TEXTE À LIRE =
■ ■ ■

Aller au contenu principal

Allocution de M. Rachid Talbi El Alami Président de la Chambre des Représentants à l'ouverture de la Rencontre de Communication sur la démocratie participative

02/02/2023

Mesdames et Messieurs les Député(e)s.

M. le représentant de l’Union Européenne

Mesdames et messieurs les experts

Nos partenaires internationaux

Responsables et représentants des organisations de la société civile

 

Je suis heureux de rencontrer une nouvelle fois les représentant(e)s des organisations de la société civile, dans le cadre de la tradition que la Chambre des Représentants a établie il y a des années, conformément aux dispositions de la Constitution du Royaume et à la politique d'ouverture que nous avons adoptée, croyant en la nécessité d'enrichir la démocratie institutionnelle.

Je voudrais tout d’abord vous souhaiter la bienvenue, chacun en sa qualité et sa responsabilité, ainsi qu'aux représentants de nos partenaires des programmes de coopération internationale présents parmi nous, notamment les représentants de l'Assemblée parlementaire du Conseil de l'Europe, qui co-organise avec nous cette rencontre, de l'Union européenne, de la Fondation Westminster pour la Démocratie (WFD), de l’Institut National Démocratique (NDI), de la Banque mondiale et de l'Initiative du Partenariat pour un Gouvernement Ouvert « OGP ». Je considère cette présence diversifiée et intense comme un témoignage de reconnaissance à l'égard de l'institution législative, de confiance dans les réformes ambitieuses et exceptionnelles que notre pays, sous la conduite éclairée de Sa Majesté le Roi Mohammed VI, que Dieu le glorifie, adopte avec volonté et détermination, et ce, en vue de consolider l’État des institutions dans le cadre du pluralisme, de la liberté, de la concertation et du consensus.

Il s'agit, mesdames et messieurs, d'un modèle démocratique marocain profondément enraciné, fondé sur l'accumulation de réformes, qui a mis en place à cette fin un cadre constitutionnel, des législations, des institutions et des mécanismes constitutionnels qui facilitent sa durabilité, sa solidité et son immunité.

Les organisations civiles présentes parmi nous aujourd'hui ne sont qu'un échantillon représentatif de la société civile marocaine, qui compte plus de 200 000 associations, travaillant dans différents aspects de la vie publique dans toutes les régions du Maroc. Cette diversité spatiale et thématique dans la société civile et le dynamisme qui la caractérise sont une preuve claire de la richesse du pluralisme culturel et civil marocain et donne une image expressive de la liberté d’organisation, d'initiative et d’encadrement, qui correspond au pluralisme partisan, à la richesse du paysage politique, au système partisan national et au pluralisme de ses idéologies politiques et théoriques.

■ ■ ■

CONSIGNES DE L'EXERCICE =
1. Selon l'allocution, combien d'associations compte la société civile marocaine ?
2. Dressez la liste des partenaires de coopération internationale dont les représentants reçoivent la bienvenue dans l'allocution.

JEU DE DONNÉES =
■ ■ ■

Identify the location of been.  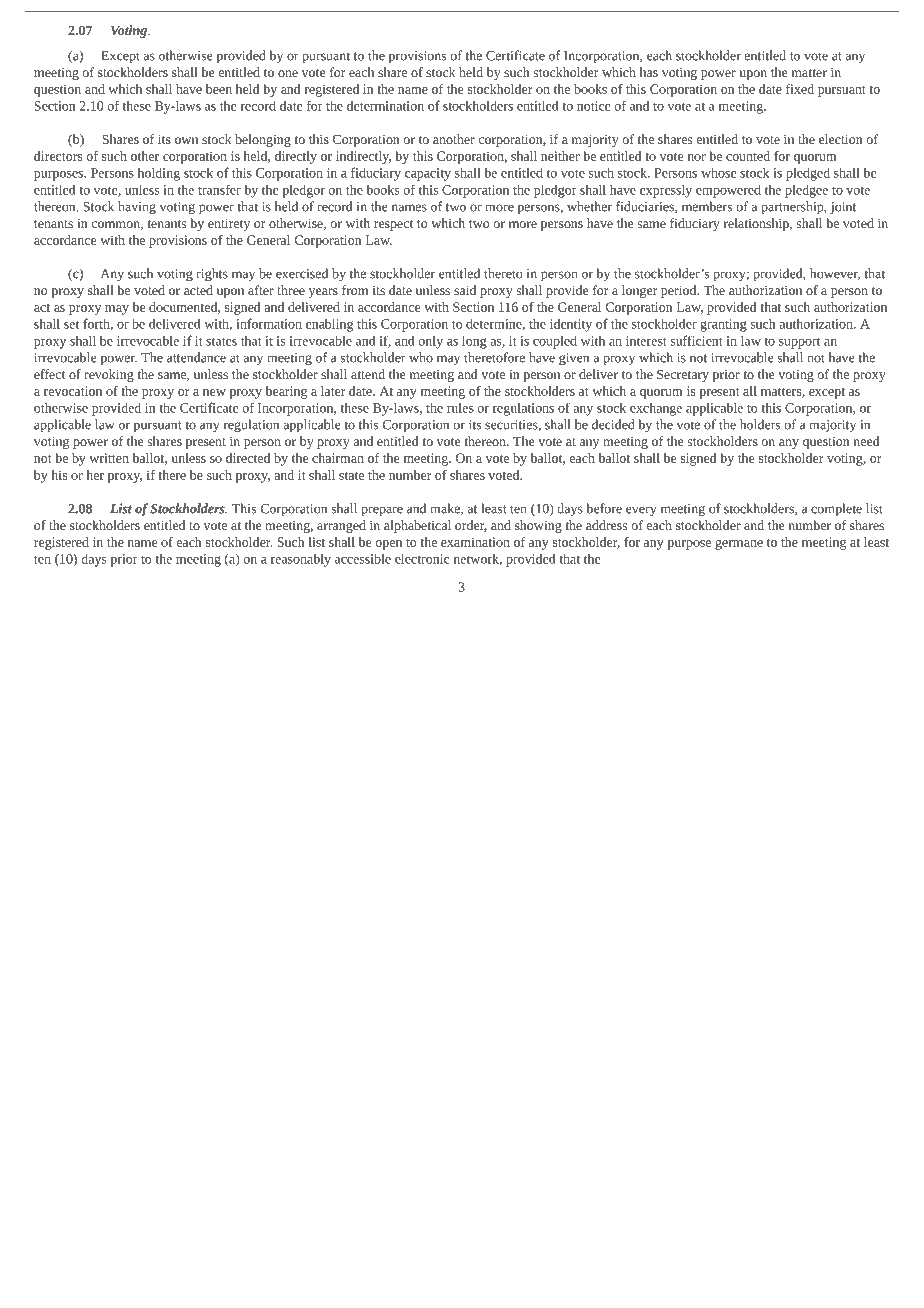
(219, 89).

■ ■ ■

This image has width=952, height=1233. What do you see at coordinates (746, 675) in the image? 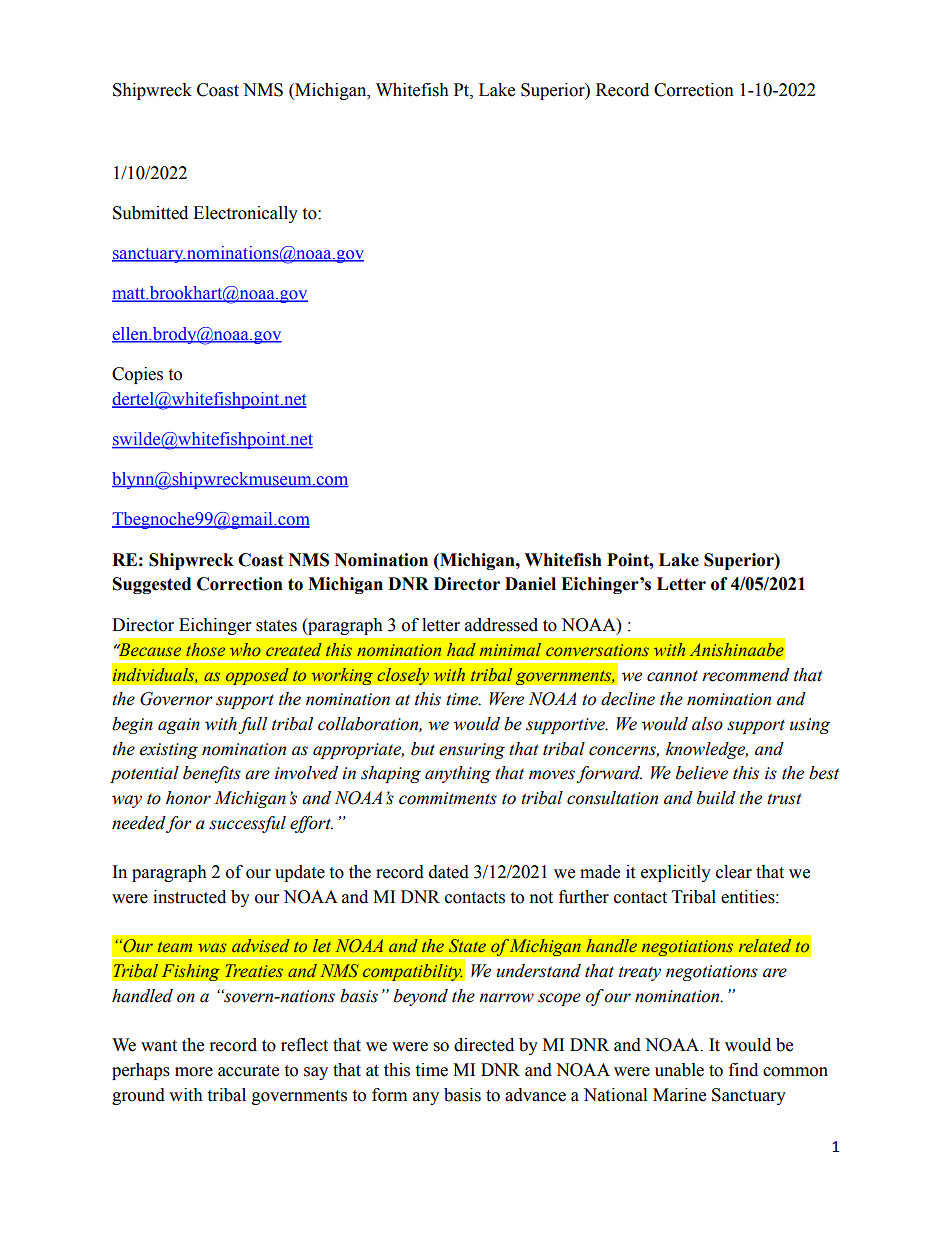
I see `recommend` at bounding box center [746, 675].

■ ■ ■

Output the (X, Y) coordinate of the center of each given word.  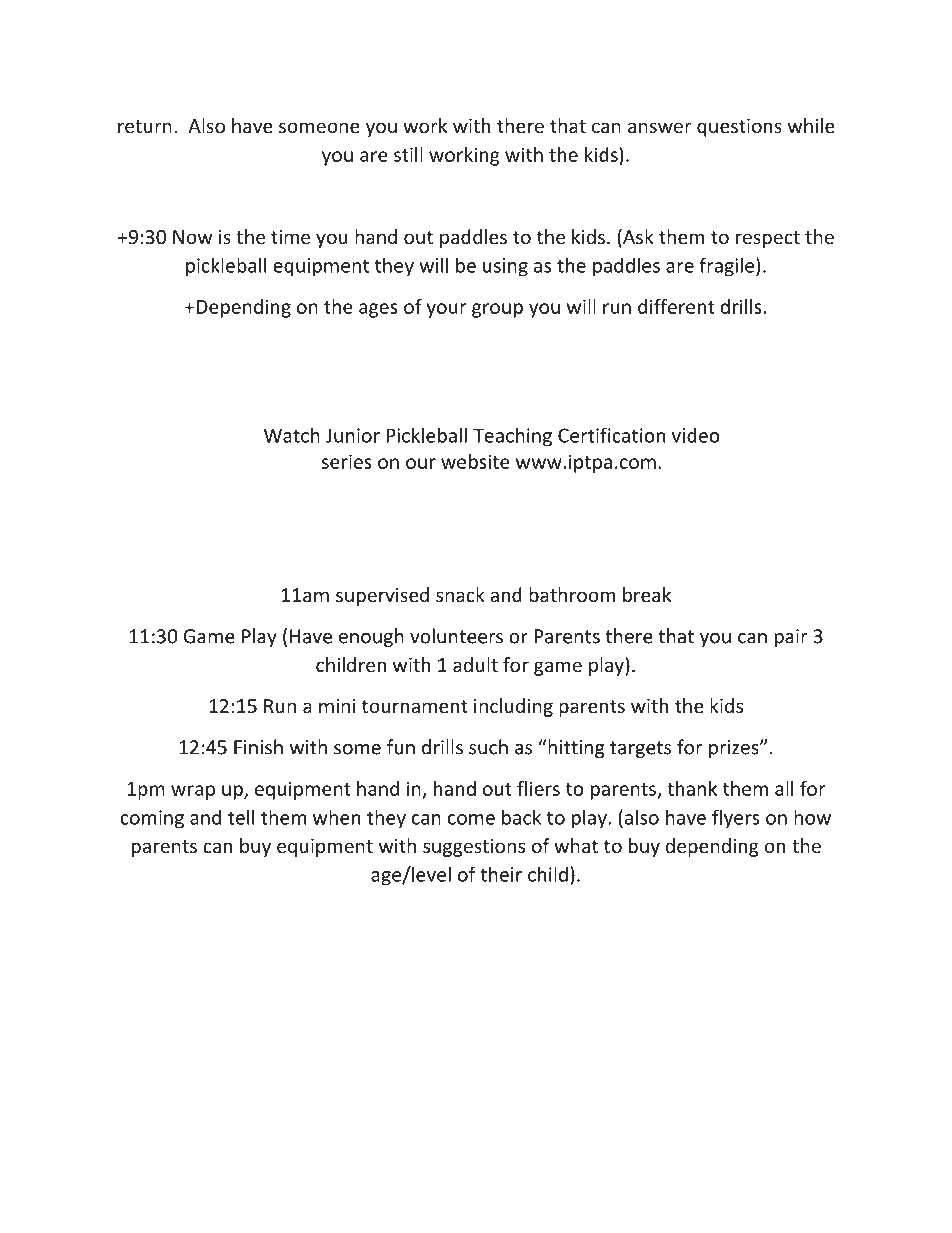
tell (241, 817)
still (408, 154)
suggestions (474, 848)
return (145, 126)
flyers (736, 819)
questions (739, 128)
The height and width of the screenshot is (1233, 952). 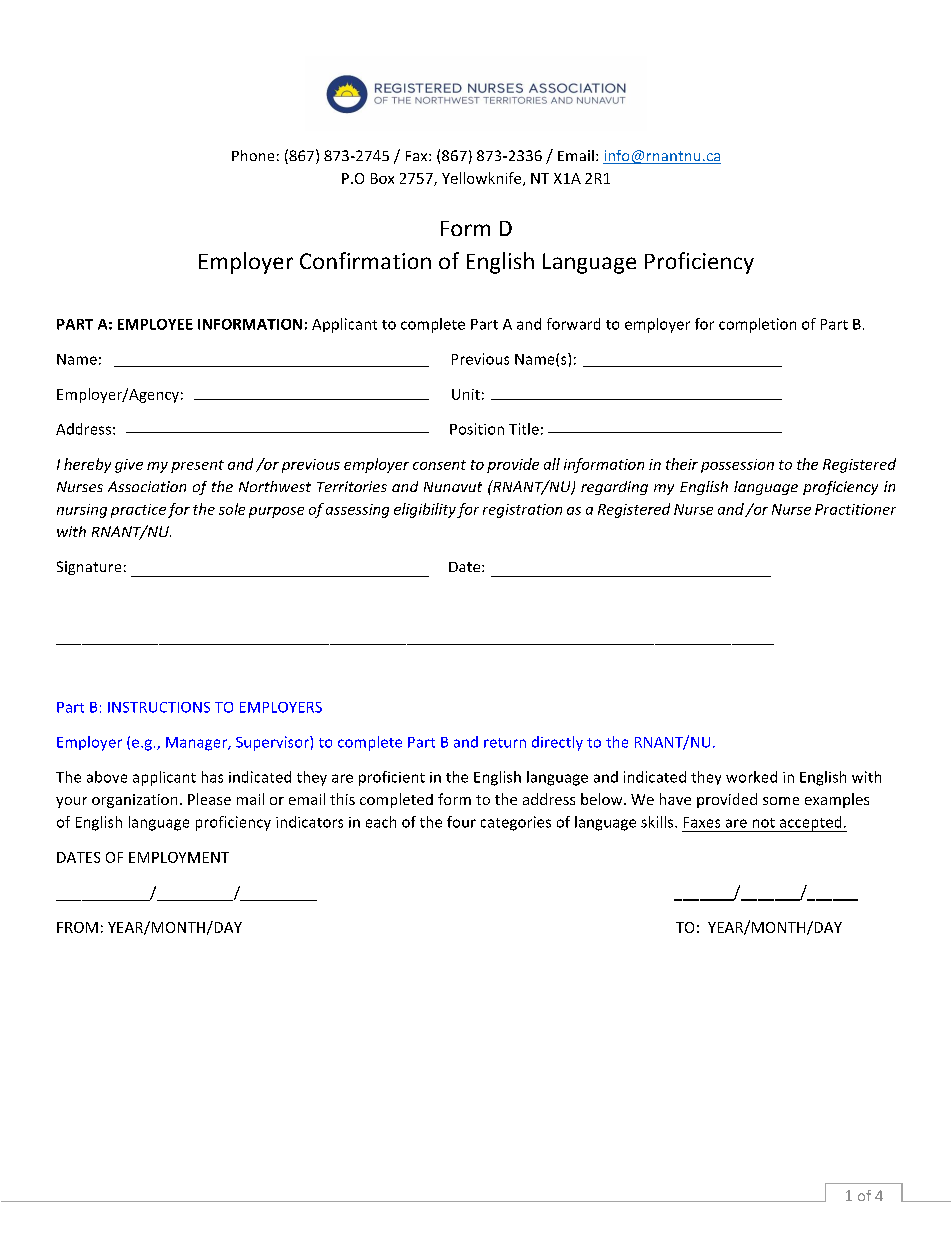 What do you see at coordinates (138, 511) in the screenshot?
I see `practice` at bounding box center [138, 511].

■ ■ ■

RÉPONSES PAR TÂCHE =
1. Plus de 200 000 associations.

2.
- l'Assemblée parlementaire du Conseil de l'Europe
- l'Union européenne
- la Fondation Westminster pour la Démocratie (WFD)
- l'Institut National Démocratique (NDI)
- la Banque mondiale
- l'Initiative du Partenariat pour un Gouvernement Ouvert (OGP)